- Born: 26 December 1931 Værøy, Norway
- Died: 2 March 2019 (aged 87)
- Allegiance: Norway
- Branch: Norwegian Army
- Education: Stanford University

= Bernhard-Jens Eggesbø =

Norwegian military officer and civil servant (1931–2019)

Bernhard-Jens Eggesbø (26 December 1931 – 2 March 2019) was a Norwegian military officer and civil servant.

==Biography==
Bernhard-Jens Eggesbø was born in Værøy Municipality on 26 December 1931. He finished his secondary education in Finnfjordbotn in 1950 and took a degree in civil engineering at Stanford University. He graduated in 1957 and took the Master of Science degree in 1958. His early career was spent in the Norwegian Armed Forces.

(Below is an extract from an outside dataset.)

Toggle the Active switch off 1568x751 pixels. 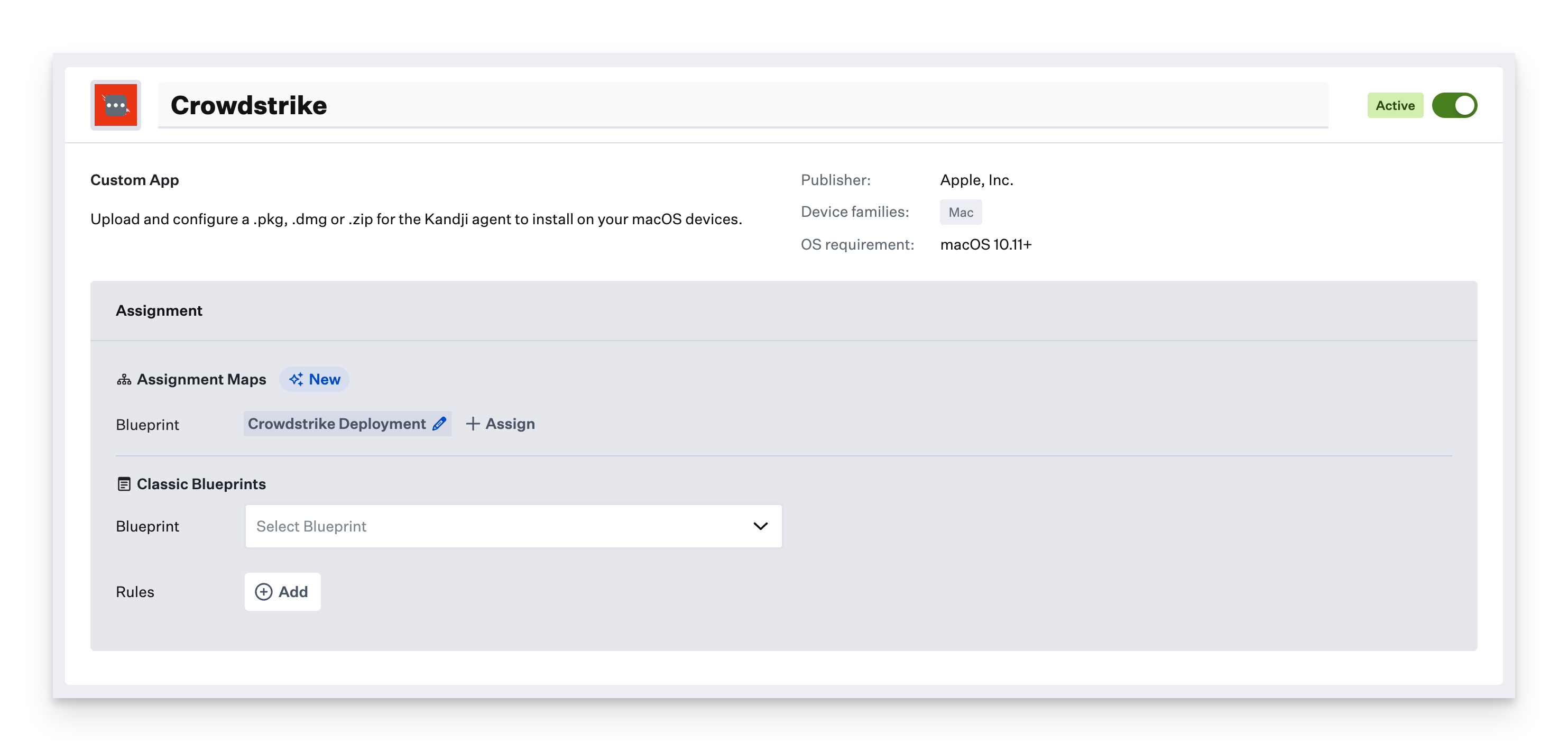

He was stationed various places until 1964, when he worked for the NATO International Staff in Paris and Brussels. From 1972 to 1982 he was the technical director of Forsvarets Fellessamband in Norway, and from 1982 to 1990 he was a deputy under-secretary of state in the Norwegian Ministry of Defence. In 1989 he applied unsuccessfully for the position as permanent under-secretary of state, the highest-ranking bureaucratic position, in the Ministry of Defence. From 1990 he was a counsellor in Norway's NATO delegation in Brussels.

Eggesbø was a Commander of the Order of the Polar Star and the Ordre national du Mérite, and was decorated with the Forsvarsmdaljen. He resided in Nesbru. Eggesbø died on 2 March 2019, at the age of 87.